* _Exercise directions_: Could you arrange the part of the records that opens with the line containing "Click the Anonymous label text" and closes with the line containing "Expand the binoculars", both lines included, as a numbered list with blank lines left out?

* _Extracted entries_:
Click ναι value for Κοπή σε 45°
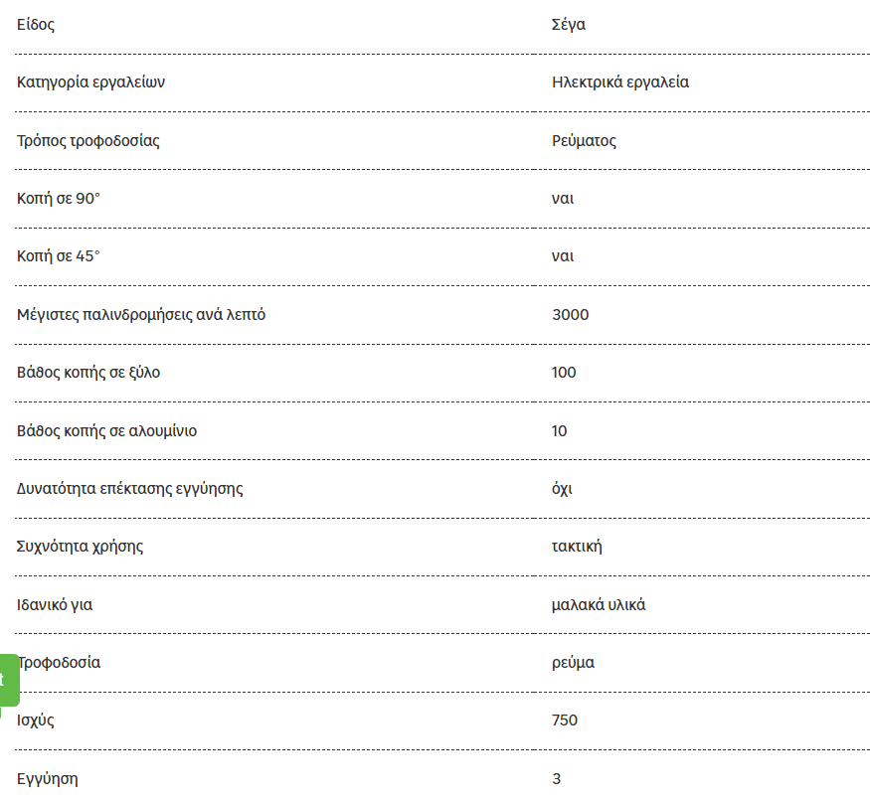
* * *
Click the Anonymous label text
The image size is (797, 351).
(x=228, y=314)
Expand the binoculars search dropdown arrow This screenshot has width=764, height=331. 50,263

* _The reply_:
1. Click the Anonymous label text
2. The image size is (797, 351).
3. (x=228, y=314)
4. Expand the binoculars search dropdown arrow This screenshot has width=764, height=331. 50,263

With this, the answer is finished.